### WHAT YOU WILL DO:
Please reproduce the data in full, exactly as it stands.
───── DATA FOR THIS EXERCISE
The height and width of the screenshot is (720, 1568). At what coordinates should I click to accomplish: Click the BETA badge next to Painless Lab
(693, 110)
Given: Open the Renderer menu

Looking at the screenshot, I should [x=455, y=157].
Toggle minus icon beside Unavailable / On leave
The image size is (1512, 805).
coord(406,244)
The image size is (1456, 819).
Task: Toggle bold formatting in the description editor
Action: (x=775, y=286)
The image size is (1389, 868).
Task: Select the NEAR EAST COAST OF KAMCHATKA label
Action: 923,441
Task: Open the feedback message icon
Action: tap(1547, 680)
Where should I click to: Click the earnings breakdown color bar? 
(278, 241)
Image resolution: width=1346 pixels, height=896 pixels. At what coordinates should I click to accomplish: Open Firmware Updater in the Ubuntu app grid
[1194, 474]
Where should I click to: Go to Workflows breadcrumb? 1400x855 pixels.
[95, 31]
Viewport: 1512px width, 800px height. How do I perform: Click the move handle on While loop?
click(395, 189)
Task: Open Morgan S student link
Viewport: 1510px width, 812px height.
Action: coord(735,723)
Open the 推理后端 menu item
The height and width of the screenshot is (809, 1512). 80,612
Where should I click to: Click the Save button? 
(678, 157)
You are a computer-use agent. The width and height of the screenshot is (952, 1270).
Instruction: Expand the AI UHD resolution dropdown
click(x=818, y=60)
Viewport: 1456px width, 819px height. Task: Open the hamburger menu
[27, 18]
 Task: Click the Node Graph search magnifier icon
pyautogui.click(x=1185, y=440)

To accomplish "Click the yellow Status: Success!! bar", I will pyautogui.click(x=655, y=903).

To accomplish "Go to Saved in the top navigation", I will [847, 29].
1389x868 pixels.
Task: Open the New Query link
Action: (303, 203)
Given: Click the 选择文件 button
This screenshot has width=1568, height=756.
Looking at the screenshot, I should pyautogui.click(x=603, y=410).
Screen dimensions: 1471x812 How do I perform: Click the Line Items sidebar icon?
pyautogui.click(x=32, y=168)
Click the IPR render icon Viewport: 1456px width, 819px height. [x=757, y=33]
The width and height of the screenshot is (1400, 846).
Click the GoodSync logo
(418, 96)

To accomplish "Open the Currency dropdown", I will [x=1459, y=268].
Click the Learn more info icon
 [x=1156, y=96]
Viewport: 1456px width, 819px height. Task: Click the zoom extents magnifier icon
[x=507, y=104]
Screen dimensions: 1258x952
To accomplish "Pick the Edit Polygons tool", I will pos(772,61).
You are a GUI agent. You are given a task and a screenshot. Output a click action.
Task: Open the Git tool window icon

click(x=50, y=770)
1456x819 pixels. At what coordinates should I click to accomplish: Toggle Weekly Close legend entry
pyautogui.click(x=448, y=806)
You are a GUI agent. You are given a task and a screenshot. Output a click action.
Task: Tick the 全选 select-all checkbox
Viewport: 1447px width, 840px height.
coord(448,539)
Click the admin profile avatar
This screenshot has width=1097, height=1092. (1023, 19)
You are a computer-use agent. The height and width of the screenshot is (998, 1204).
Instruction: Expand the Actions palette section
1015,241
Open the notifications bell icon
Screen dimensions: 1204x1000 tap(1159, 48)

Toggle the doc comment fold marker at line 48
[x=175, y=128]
──────────
### SOLUTION TO THE PROBLEM:
The height and width of the screenshot is (720, 1568). At what coordinates should I click to accomplish: Click the BETA badge next to Painless Lab
(693, 110)
Given: Open the Renderer menu

Looking at the screenshot, I should [x=455, y=157].
Toggle minus icon beside Unavailable / On leave
The image size is (1512, 805).
coord(406,244)
The image size is (1456, 819).
Task: Toggle bold formatting in the description editor
Action: (x=775, y=286)
The image size is (1389, 868).
Task: Select the NEAR EAST COAST OF KAMCHATKA label
Action: 923,441
Task: Open the feedback message icon
Action: tap(1547, 680)
Where should I click to: Click the earnings breakdown color bar? 
(278, 241)
Image resolution: width=1346 pixels, height=896 pixels. At what coordinates should I click to accomplish: Open Firmware Updater in the Ubuntu app grid
[1194, 474]
Where should I click to: Go to Workflows breadcrumb? 1400x855 pixels.
[95, 31]
Viewport: 1512px width, 800px height. How do I perform: Click the move handle on While loop?
click(395, 189)
Task: Open Morgan S student link
Viewport: 1510px width, 812px height.
Action: coord(735,723)
Open the 推理后端 menu item
The height and width of the screenshot is (809, 1512). 80,612
Where should I click to: Click the Save button? 
(678, 157)
You are a computer-use agent. The width and height of the screenshot is (952, 1270).
Instruction: Expand the AI UHD resolution dropdown
click(x=818, y=60)
Viewport: 1456px width, 819px height. Task: Open the hamburger menu
[27, 18]
 Task: Click the Node Graph search magnifier icon
pyautogui.click(x=1185, y=440)

To accomplish "Click the yellow Status: Success!! bar", I will pyautogui.click(x=655, y=903).

To accomplish "Go to Saved in the top navigation", I will [847, 29].
1389x868 pixels.
Task: Open the New Query link
Action: (303, 203)
Given: Click the 选择文件 button
This screenshot has width=1568, height=756.
Looking at the screenshot, I should pyautogui.click(x=603, y=410).
Screen dimensions: 1471x812 How do I perform: Click the Line Items sidebar icon?
pyautogui.click(x=32, y=168)
Click the IPR render icon Viewport: 1456px width, 819px height. [x=757, y=33]
The width and height of the screenshot is (1400, 846).
Click the GoodSync logo
(418, 96)

To accomplish "Open the Currency dropdown", I will [x=1459, y=268].
Click the Learn more info icon
 [x=1156, y=96]
Viewport: 1456px width, 819px height. Task: Click the zoom extents magnifier icon
[x=507, y=104]
Screen dimensions: 1258x952
To accomplish "Pick the Edit Polygons tool", I will pos(772,61).
You are a GUI agent. You are given a task and a screenshot. Output a click action.
Task: Open the Git tool window icon

click(x=50, y=770)
1456x819 pixels. At what coordinates should I click to accomplish: Toggle Weekly Close legend entry
pyautogui.click(x=448, y=806)
You are a GUI agent. You are given a task and a screenshot. Output a click action.
Task: Tick the 全选 select-all checkbox
Viewport: 1447px width, 840px height.
coord(448,539)
Click the admin profile avatar
This screenshot has width=1097, height=1092. (1023, 19)
You are a computer-use agent. The height and width of the screenshot is (998, 1204).
Instruction: Expand the Actions palette section
1015,241
Open the notifications bell icon
Screen dimensions: 1204x1000 tap(1159, 48)

Toggle the doc comment fold marker at line 48
[x=175, y=128]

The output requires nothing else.